__QUOTED PASSAGE__.
Specific Work of Turbo Machines - Pumps, Compressors and Fans

Specific work of pumps, fans, compressors and turbines

Specific Work of a Pump or Fan

Specific work of a pump or fan working with an incompressible fluid can be expressed as:

w = (p₂ - p₁) / ρ (1)

where

w = specific work (N.m/kg = J/kg = m²/s²)

p = pressure (N/m²)

ρ = density (kg/m³)

Specific Work of a Turbine

Specific work of a turbine with an incompressible fluid can be expressed as:

w = (p₁ - p₂) / ρ (2)

Specific Work of a Compressor

A compressor works with compressible fluids and the specific work for an isentropic compressor process can be expressed with the help of:

p₁ v₁^κ = p₂ v₂^κ (3)

where

v = volume (m³)

κ = c_p / c_v - ratio of specific heats (J/kg.K)

Specific work:

w = κ / (κ -1) R T₁ [( p₂ / p₁)^((κ-1)/κ) - 1] (4)

where

R = individual gas constant (J/kg.K)

T = absolute temperature (K)

Specific Work of a Gas Turbine

A gas turbine expands a compressible fluid and the specific work can be expressed as:

w = κ / (κ -1) R T₁ [1 - ( p₂ / p₁)^((κ-1)/κ)] (5)

Head in Turbomachines

The specific work can on basis of the energy equation be expressed with the head as:

w = g h (6)

where

h = head (m)

g = acceleration of gravity (m/s²)

Transformed to express head:

h = w / g (7)

Example - Specific Work of a Water Pump

A water pump works between 1 bar (1 10⁵ N/m²) and 10 bar (10 10⁵ N/m²). The specific work can be calculated with (1):

w = (p₂ - p₁) / ρ = ( (10 10⁵ N/m²) - (1 10⁵ N/m²) ) / (1000 kg/m³)

__STORED DATA__.
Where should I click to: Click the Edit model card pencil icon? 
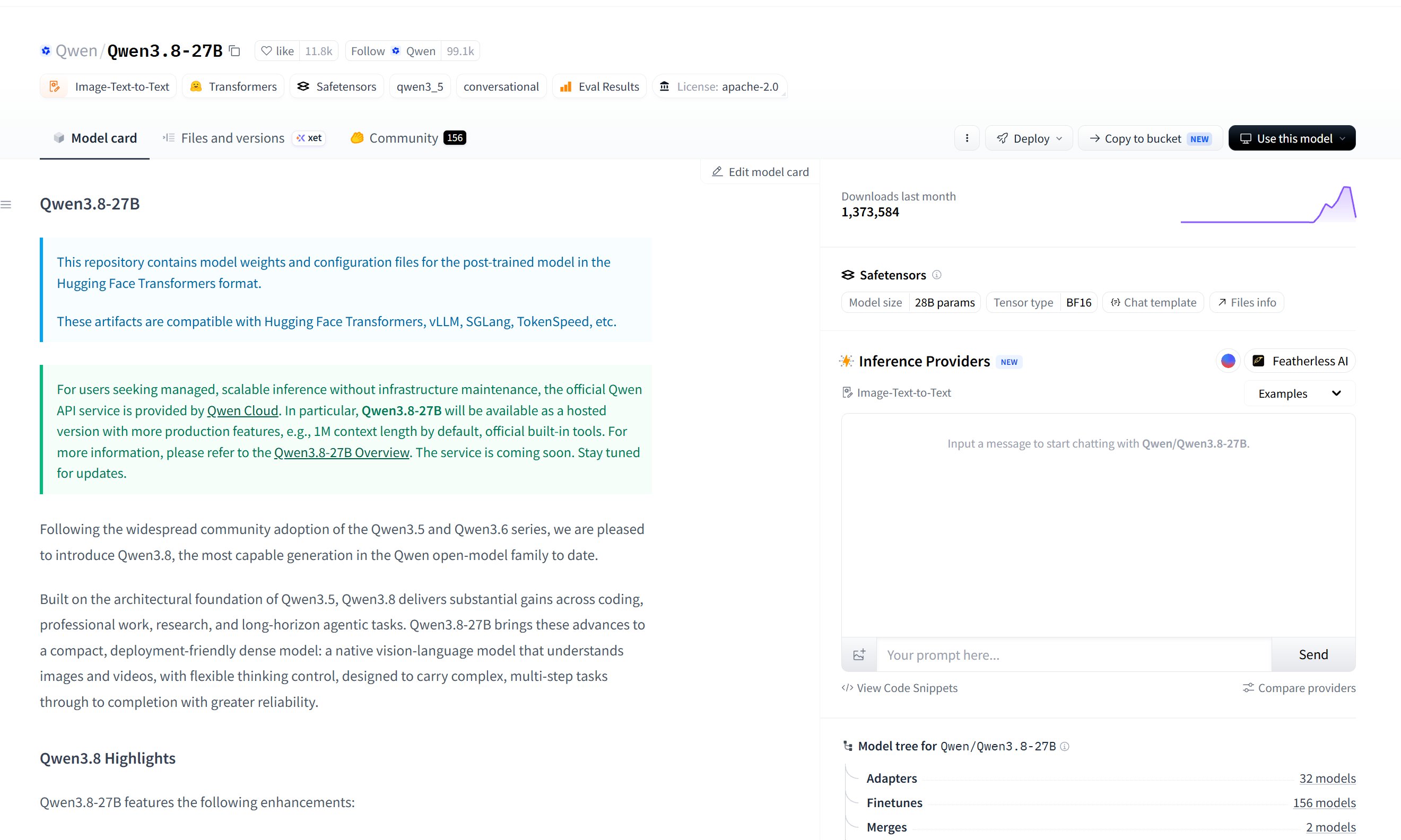point(717,171)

__GIVEN EXERCISE 1__. In the page on specific work of turbomachines, between which two pressures does the example water pump work?
__GIVEN EXERCISE 2__. Write what comes next in the page on specific work of turbomachines, picking up right after its last line.

__EXERCISE ANSWER 1__. Between 1 bar (1 10⁵ N/m²) and 10 bar (10 10⁵ N/m²).

__EXERCISE ANSWER 2__.
= 900 N.m/kg

Dividing by acceleration of gravity the head can be calculated using (7):

h_water = (900 N.m/kg) / (9,81 kg/s²)

= 91,74 (m) water column

Example - Specific Work of an Air Compressor

An air compressor works with air at 20 ^oC compressing the air from 1 bar absolute (1 10⁵ N/m²) to 10 bar (10 10⁵ N/m²). The specific work can be expressed with (4):

w = κ / (κ -1) R T₁ [( p₂ / p₁)^((κ-1)/κ) - 1]

= ( (1,4 J/kg.K)/ (1,4 - 1 J/kg.K) ) (286,9 J/kg. K) (273 + 20 K) [( (10 10⁵ N/m²) / (1 10⁵ N/m²) )^{((1,4 - 1 J/kg.K)/(1,4 J/kg.K))} - 1 ]

= 274200 N.m/kg

where

κ_air = 1,4 (J/kg.K) - ratio of specific heat air

R_air = 286.9 (J/kg. K) - individual gas constant air

Dividing by acceleration of gravity the head can be calculated using (7):

h_air = (274200 N.m/kg) / (9,81 kg/s²)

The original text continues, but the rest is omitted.